I’ve never been a fan of the “books are good for you” school of thought. Books are not broccoli, and poems won’t make you virtuous.
Plenty of social scientists disagree with me. Recent studies found that readers of literary fiction do better at recognizing, understanding, and inferring others’ feelings and emotions, while children who read a lot display higher levels of emotional intelligence, and increased empathy (http://science.sciencemag.org/content/342/6156/377; https://readingpartners.org/blog/reading-improves-kids-emotional-intelligence-increases-empathy/).
This is all good news, but literature shouldn’t be the vegetable of the arts. Must everything improve us? Can’t a novel, or a short story, or a poem simply be enjoyed, absorbed, and lingered over? Isn’t it enough to notice and admire the suspenseful plot, the gorgeous language, the finely depicted protagonist?
Then I read Rebecca Makkai’s The Great Believers, and it convinced me that there might be something to this books-make-you-a-better-person thing.
Half of the chapters take place in Chicago in 1985, and feature Yale, Nico, Richard, and the rest of their group of friends, all young gay men, as well as Fiona, Nico’s sister. Nearly all of these men are struggling with or affected by HIV/AIDS in some way. It was a sad shock to read The Great Believers and be reminded of how common, and commonly devastating, death was for this cohort just a few decades ago.
Fiona plays the central role in the alternating chapters.

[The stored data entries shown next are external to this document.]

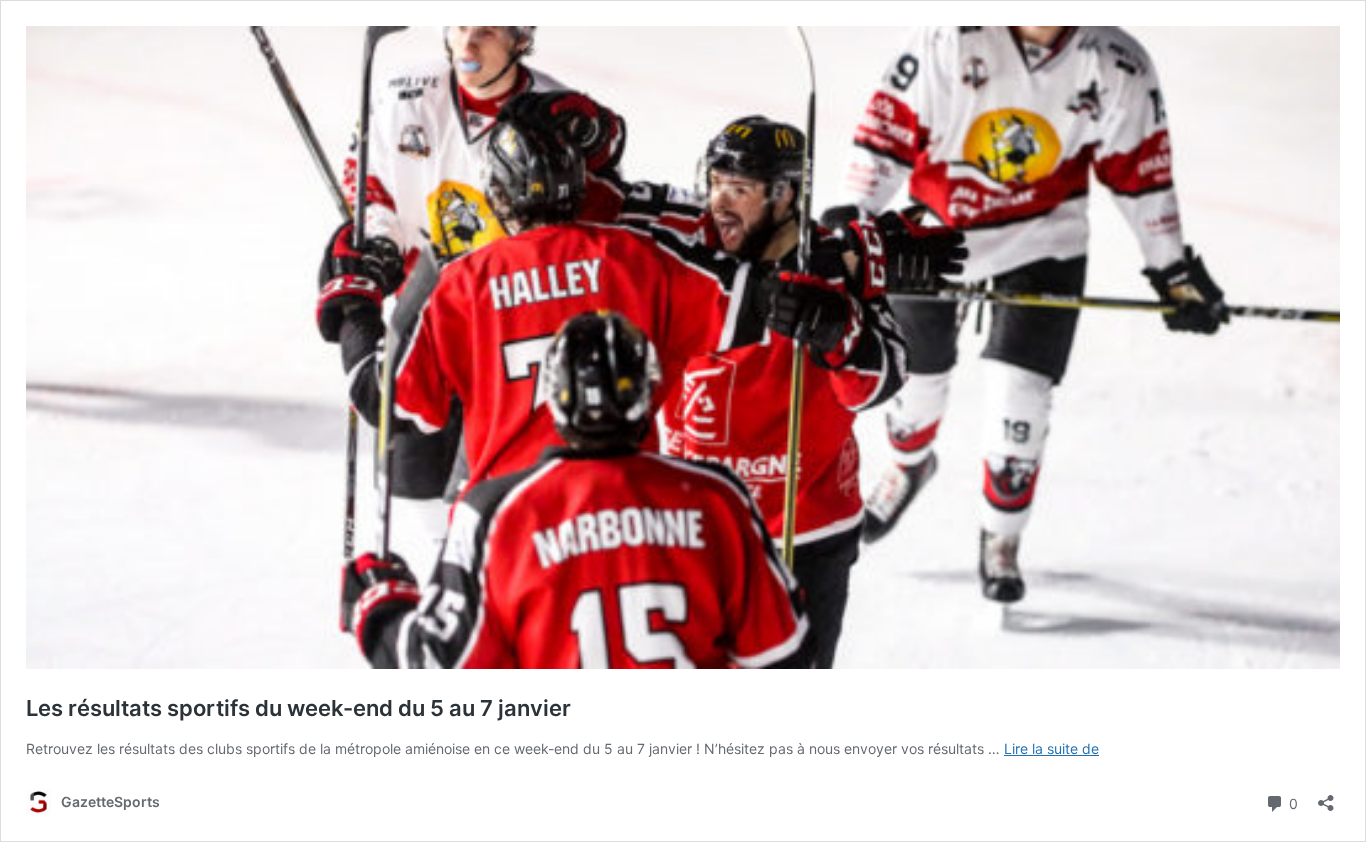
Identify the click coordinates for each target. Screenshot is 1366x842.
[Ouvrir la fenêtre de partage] (1326, 796)
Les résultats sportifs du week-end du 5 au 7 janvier (298, 708)
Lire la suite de (1051, 748)
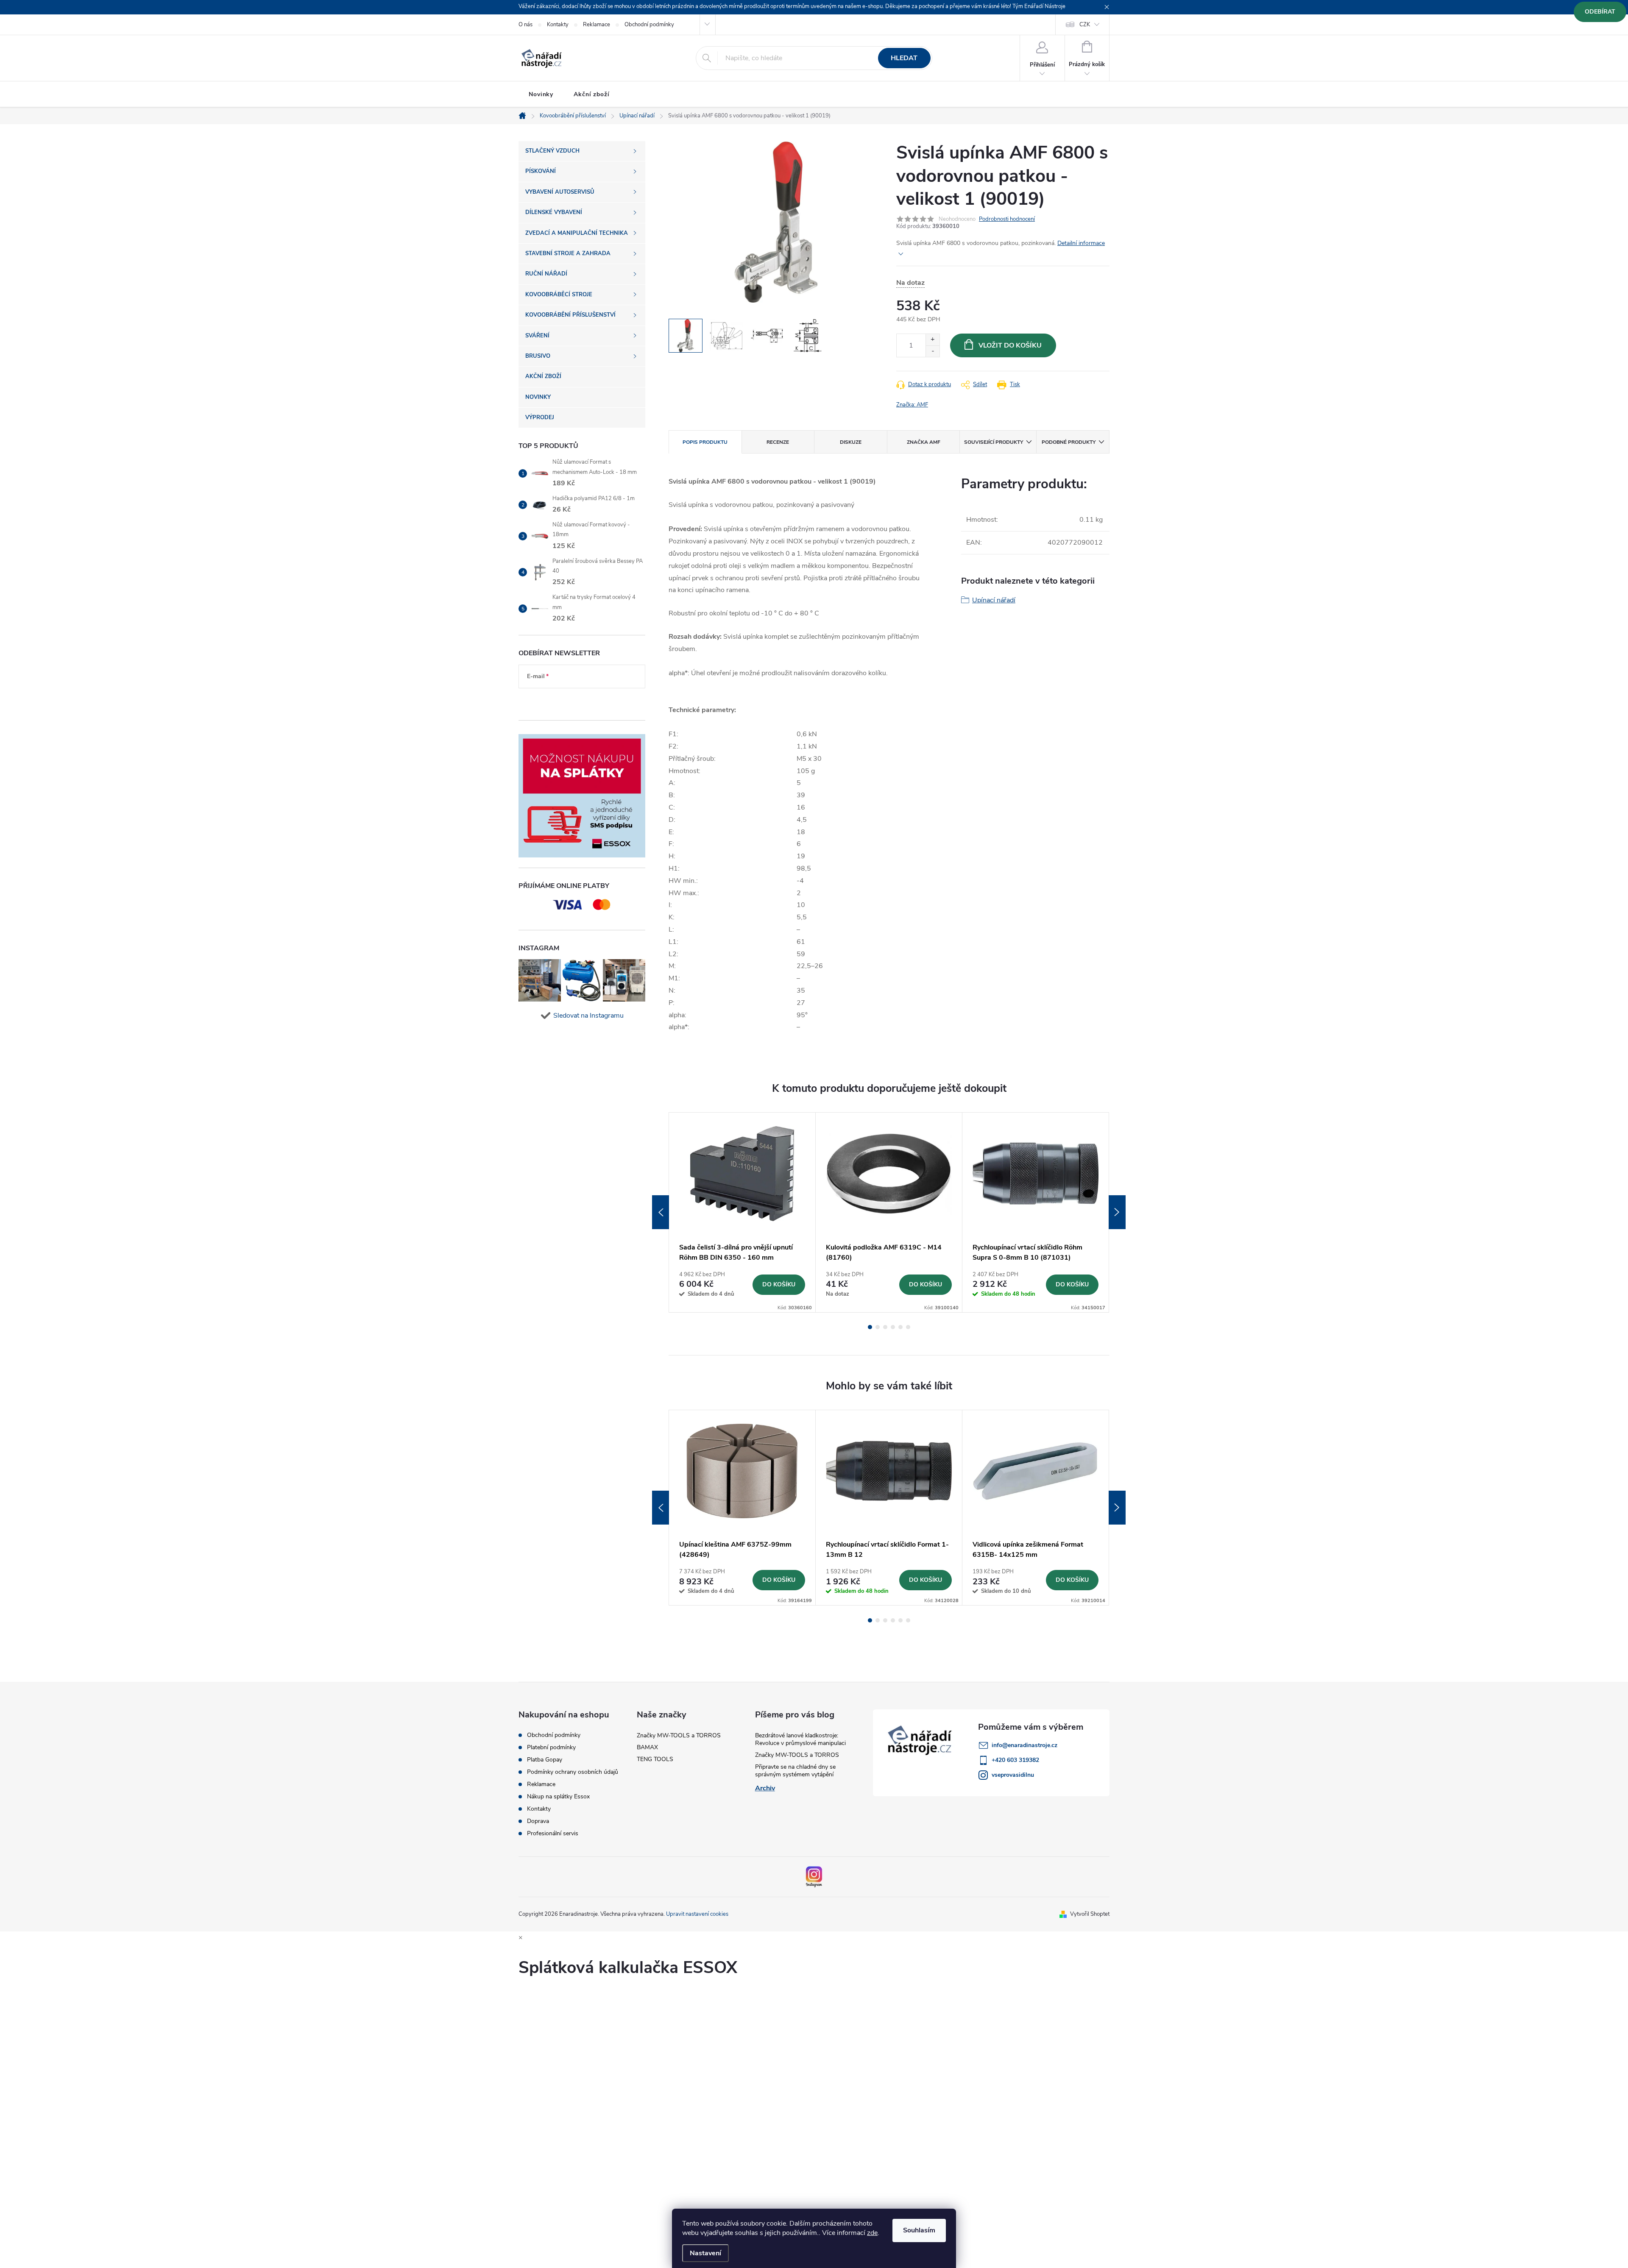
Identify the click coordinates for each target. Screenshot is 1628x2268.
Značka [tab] (923, 442)
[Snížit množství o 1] (932, 351)
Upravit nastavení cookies (697, 1914)
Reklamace (596, 24)
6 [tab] (908, 1327)
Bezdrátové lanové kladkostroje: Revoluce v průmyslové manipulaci (800, 1739)
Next (1117, 1212)
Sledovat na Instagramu (588, 1015)
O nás (525, 24)
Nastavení (705, 2253)
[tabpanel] (742, 1212)
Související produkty (993, 442)
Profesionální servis (552, 1833)
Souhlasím (919, 2230)
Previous (660, 1212)
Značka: (912, 405)
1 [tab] (870, 1327)
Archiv (765, 1788)
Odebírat (1600, 12)
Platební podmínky (551, 1747)
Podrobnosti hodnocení (1007, 219)
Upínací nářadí (993, 600)
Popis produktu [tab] (705, 442)
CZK (1084, 24)
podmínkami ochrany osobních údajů (575, 701)
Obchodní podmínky (649, 24)
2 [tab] (877, 1327)
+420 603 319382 (1015, 1760)
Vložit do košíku (1010, 345)
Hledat (904, 58)
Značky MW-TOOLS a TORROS (679, 1735)
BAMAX (647, 1747)
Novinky (541, 94)
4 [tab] (893, 1327)
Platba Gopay (544, 1759)
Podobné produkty (1069, 442)
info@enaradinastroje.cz (1024, 1745)
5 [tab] (900, 1327)
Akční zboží (592, 94)
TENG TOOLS (655, 1759)
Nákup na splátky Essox (558, 1796)
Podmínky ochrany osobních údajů (572, 1772)
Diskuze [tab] (850, 442)
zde (872, 2232)
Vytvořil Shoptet (1089, 1914)
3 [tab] (885, 1327)
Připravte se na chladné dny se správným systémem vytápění (795, 1770)
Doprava (538, 1821)
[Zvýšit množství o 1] (932, 339)
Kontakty (558, 24)
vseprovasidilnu (1013, 1775)
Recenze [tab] (778, 442)
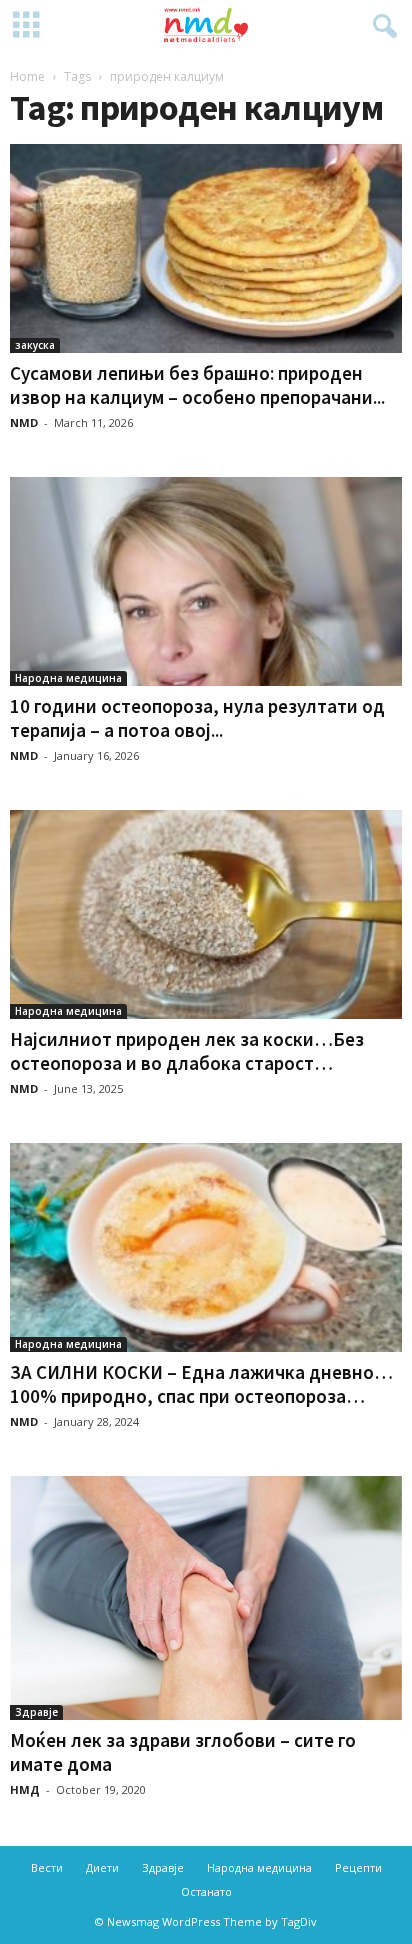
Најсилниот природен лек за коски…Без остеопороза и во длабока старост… (187, 1051)
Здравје (36, 1712)
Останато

She is searching for her estranged daughter, Claire, in Paris in 2015. As we flash back and forth between young Fiona in the 80s—standing by her dying brother even as their family disowns him, nursing her friends throughout their illnesses—and contemporary Fiona, we gradually understand the trauma of being the one left alive, and left behind. How do you live in a world populated by ghosts?
Makkai’s language isn’t particularly elevated or notable. It’s a fairly long book, and at first I didn’t want to read it: another overstuffed, earnest, well-meaning novel.
But as I read over the course of several days, I felt myself expanding, in my pity and despair and tenderness for these people. I started to open to the terrible possibility of living during a plague, of dying pointlessly—or, of trying to make a life in the aftermath of devastation. I slid into the lives of these suffering, loving, laughing, crying people. In other words, I empathized with them.
So, while I distrust empathy as a reason to read, I value it as a side effect of reading. If a book can entertain us and bring us into the world of another, that’s only all to the good. At a time like this, marked by so much rage and distrust, anything that grows empathy is necessary, and welcome. We could all use a little more broccoli on our plates.
2 thoughts on “Empathy for the Reader”
Writing and reading are both art and broccoli. Couldn’t agree more. I write, not in my native language (Swedish) but in my “adopted” language (English). Although my words and sentences are simple and easy to “digest” I choose to write in English because it gives me the tools to express emotions and empathy in ways I don’t find in my native language.
And yes, in these days of global polarization we need to feel, show our emotions and be able to really empathize – not only say we do, but make sure our message of empathy, in our writing, reading, and action speaks loud and clear in ALL languages.